Erst in der vergangenen Woche hatte die einst größte Handelsplattform MtGox einen Insolvenzantrag gestellt. Auch hier ist es möglicherweise zu einem Diebstahl gekommen. Der Fall spielt allerdings in einer anderen Liga: Der Bitcoin-Börse sind nach eigenen Angaben 750.000 Bitcoins von Kunden und 100.000 eigene abhandengekommen. Der Gesamtwert der verschwundenen "Münzen" beläuft sich auf rund 350 Millionen Euro.

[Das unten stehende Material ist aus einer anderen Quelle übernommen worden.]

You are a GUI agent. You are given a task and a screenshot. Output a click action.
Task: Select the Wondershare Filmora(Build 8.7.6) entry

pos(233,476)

Bei Flexcoin aus Kanada wurden nach eigenen Angaben 896 Bitcoins entwendet. Es gebe keine ausreichenden Mittel, um die Verluste aufzufangen, erklärte der Betreiber auf seiner Website. "Deswegen schließen wir unsere Pforten mit sofortiger Wirkung." Noch vorhandene Bitcoins will Flexcoin den Besitzern zurückgegeben. Außerdem werde die Firma "versuchen, mit den Justizbehörden zusammenzuarbeiten, um den Ursprung dieser Hackerattacke zu finden".
Der Zugriff auf das virtuelle Geld erfolgte nach eigenen Angaben über eine Sicherheitslücke, die es den Angreifern ermöglichte, das virtuelle Geld von Nutzerkonten auf mehrere Bitcoin-Adressen zu transferieren. Flexcoin nennt in diesem Zusammenhang mehrere IP-Adressen auf seiner Website, über die die Angriffe erfolgt sein sollen.
Man habe alles unternommen, die eigenen Server bestmöglich abzusichern, schreibt Flexcoin. "In den drei Jahren unseres Bestehens haben wir erfolgreich Tausende Attacken abgewehrt. Aber am Ende war das einfach nicht genug. Wir haben vor unseren Kunden, unserem Geschäft und der Bitcoin-Gemeinde versagt."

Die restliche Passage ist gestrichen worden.